NetAachen, Stadt Aachen und Freifunk helfen gemeinsam Flüchtlingen

Aachen, 18.09.2015

NetAachen-Techniker René Stoll stellt die Verbindung zum Internet her

Wenn es um spontane Hilfe für Menschen in Not geht, stehen die Aachener zusammen, auch über Firmengrenzen hinaus. Dies zeigt diesmal die unbürokratische Absprache zwischen Andreas Schneider, Geschäftsführer der NetAachen GmbH, Felix Bosseler vom Verein Freifunk Rheinland e. V. und Robert Schmidt vom Gebäudemanagement der Stadt Aachen.

Die von der Stadt Aachen eingerichtete Flüchtlingsunterkunft in der Franzstraße hat als erste kostenfreies Internet bekommen. Über ein dahinter geschaltetes WLAN können die in der Unterkunft vorübergehend lebenden Menschen nun Kontakt zur Heimat halten. NetAachen stellt den Internetzugang kostenfrei zur Verfügung, die Stadt Aachen verteilte prompte Genehmigungen und übernahm die Kosten für Freifunk-fähige Router und Freifunk setzt den WLAN-Zugang auf, ebenfalls kostenfrei.

„Smartphones sind für die Menschen auf der Flucht regelmäßig die einzige Möglichkeit, anderen Familienangehörigen ein kurzes Lebenszeichen zu geben“, erklärt Andreas Schneider, „wir können an dieser Stelle helfen und machen das gern.“

„Um unser kostenfreies WLAN aufbauen zu können, brauchen wir leistungsfähige Internetzugänge, die uns zur Verfügung gestellt werden“, beschreibt Felix Bosseler die Vorgehensweise von Freifunk. „Dass die NetAachen ohne zu zögern Hilfe zusagte, als die Idee der Kooperationshilfe zur Debatte stand, hat mich sehr gefreut!“

Auch Robert Schmidt ist begeistert: „Natürlich helfen wir hier gern und schnell, das ist eine prima Sache!“

„Nicht zuletzt solche Kooperationen gehören für mich zu dem, was unsere Region so lebens- und liebenswert macht“, pflichtet Andreas Schneider den Vorrednern bei.
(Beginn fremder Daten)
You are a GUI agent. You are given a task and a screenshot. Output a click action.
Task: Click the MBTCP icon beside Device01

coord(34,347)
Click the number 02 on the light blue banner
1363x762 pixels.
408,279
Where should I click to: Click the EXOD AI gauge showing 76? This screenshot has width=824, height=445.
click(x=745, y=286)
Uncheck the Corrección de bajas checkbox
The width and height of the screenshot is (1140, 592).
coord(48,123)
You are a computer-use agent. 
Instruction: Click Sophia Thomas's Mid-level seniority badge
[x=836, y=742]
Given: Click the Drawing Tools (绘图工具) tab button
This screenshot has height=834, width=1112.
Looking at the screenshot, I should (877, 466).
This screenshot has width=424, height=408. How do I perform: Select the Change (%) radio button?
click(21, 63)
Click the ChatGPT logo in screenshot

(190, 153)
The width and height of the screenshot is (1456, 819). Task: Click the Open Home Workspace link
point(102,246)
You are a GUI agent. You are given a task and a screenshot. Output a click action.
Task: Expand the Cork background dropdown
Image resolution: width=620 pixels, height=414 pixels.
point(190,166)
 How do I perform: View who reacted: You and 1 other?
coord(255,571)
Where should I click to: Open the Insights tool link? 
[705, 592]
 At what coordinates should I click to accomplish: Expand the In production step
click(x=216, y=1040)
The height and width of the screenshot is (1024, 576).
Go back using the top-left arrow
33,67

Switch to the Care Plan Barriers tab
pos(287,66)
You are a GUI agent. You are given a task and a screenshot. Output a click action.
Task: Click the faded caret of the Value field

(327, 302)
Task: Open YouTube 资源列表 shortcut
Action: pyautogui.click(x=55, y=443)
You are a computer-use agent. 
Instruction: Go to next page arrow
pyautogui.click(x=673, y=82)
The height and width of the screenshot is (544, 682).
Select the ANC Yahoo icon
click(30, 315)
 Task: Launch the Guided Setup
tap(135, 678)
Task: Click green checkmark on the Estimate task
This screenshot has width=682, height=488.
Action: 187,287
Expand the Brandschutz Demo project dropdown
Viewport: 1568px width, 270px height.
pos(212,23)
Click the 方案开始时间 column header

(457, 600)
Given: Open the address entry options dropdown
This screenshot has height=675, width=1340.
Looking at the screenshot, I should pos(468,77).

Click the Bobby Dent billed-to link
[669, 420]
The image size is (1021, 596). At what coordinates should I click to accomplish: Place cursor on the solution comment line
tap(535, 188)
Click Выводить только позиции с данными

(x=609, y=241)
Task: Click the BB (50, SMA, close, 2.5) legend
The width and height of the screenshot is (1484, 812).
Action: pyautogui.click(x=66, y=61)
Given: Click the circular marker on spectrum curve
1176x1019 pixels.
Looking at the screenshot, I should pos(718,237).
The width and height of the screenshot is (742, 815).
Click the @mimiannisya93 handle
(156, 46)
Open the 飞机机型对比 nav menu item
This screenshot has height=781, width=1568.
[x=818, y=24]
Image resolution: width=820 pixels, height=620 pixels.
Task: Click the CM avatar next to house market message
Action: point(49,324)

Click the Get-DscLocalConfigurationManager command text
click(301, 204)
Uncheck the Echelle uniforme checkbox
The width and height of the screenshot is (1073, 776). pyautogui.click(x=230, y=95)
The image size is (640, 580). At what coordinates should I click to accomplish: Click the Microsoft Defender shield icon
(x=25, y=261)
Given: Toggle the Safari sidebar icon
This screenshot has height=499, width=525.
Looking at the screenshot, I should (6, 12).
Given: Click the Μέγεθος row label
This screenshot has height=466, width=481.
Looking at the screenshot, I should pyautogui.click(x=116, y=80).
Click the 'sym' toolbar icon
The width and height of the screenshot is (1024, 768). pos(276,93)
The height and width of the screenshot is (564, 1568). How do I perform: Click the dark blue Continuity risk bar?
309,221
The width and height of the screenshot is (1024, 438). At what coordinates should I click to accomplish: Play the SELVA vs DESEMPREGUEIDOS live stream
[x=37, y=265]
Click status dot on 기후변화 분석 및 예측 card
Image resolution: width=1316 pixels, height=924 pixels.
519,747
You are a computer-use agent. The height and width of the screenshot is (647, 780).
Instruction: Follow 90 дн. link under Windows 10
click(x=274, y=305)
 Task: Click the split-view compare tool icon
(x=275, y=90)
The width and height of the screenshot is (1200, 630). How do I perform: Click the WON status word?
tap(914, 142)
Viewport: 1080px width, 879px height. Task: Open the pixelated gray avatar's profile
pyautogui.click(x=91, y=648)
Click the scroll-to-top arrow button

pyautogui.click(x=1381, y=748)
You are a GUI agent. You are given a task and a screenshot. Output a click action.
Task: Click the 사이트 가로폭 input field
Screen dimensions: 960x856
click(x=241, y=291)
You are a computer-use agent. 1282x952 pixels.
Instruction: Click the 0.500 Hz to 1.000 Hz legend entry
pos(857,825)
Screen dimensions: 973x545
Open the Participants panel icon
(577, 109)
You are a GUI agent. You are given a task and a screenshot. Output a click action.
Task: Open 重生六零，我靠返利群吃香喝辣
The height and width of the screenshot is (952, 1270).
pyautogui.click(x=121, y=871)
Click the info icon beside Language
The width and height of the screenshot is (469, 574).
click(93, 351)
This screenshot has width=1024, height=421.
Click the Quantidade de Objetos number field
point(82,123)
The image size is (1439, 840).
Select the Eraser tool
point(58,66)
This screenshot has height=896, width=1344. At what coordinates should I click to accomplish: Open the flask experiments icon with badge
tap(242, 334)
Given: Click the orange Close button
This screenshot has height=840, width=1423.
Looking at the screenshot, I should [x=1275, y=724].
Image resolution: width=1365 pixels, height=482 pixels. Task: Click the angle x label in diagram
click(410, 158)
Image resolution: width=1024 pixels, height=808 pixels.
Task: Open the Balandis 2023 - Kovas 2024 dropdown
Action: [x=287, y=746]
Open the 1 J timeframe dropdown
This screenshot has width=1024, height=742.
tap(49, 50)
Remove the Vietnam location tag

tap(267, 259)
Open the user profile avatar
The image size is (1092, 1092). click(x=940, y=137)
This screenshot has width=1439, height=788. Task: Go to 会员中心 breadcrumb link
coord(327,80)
Ebenfalls mit kostenlosem Internet versorgt ist jetzt die Unterkunft in der Reumontstraße. Die Unterkünfte in der Michaelsbergstraße, der Barbarastraße und Kirchberg werden zeitnah folgen. Und inzwischen hat sich mit der Firma notebookkontor ein weiterer Partner gefunden. Das notebookkontor möchte bei weiteren anzuschließenden Flüchtlingsunterkünften gern die Router stiften.